• What is being asked:
Copy out exactly the stretch of the listing below that begins at the line containing "Given: Click Franz" and ends at the line containing "Screen dimensions: 1260x493", and copy nothing outside it.

• Provided entries:
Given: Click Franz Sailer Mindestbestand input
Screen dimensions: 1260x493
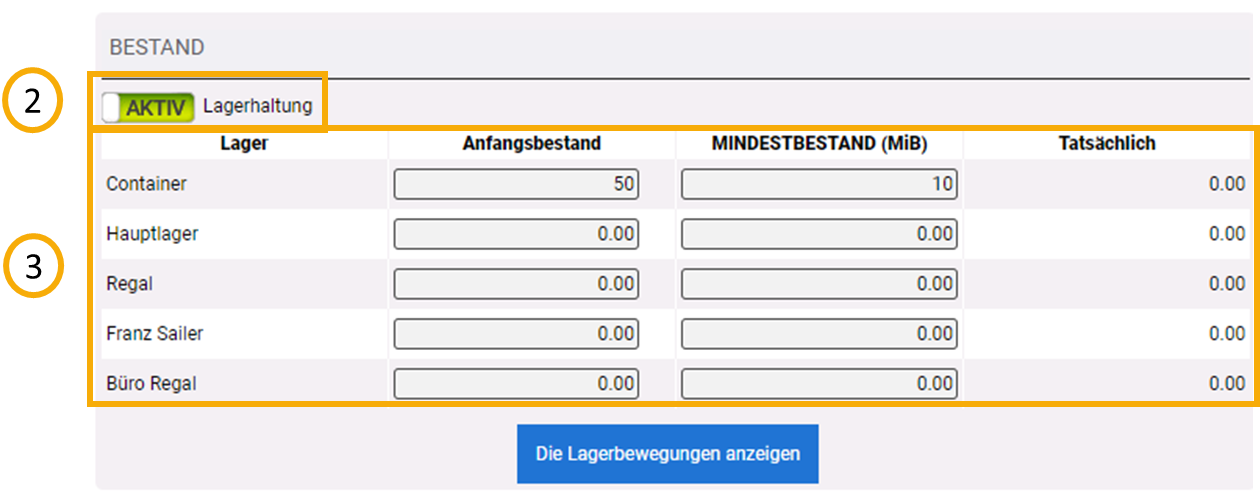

==

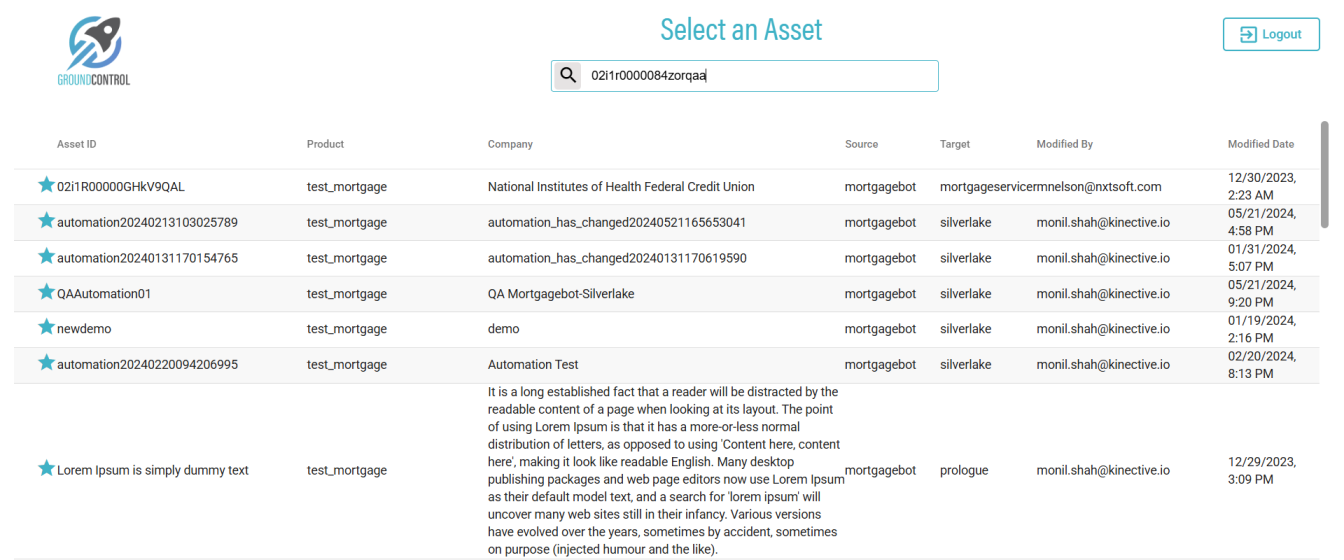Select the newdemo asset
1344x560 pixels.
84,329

• Written solution:
Given: Click Franz Sailer Mindestbestand input
Screen dimensions: 1260x493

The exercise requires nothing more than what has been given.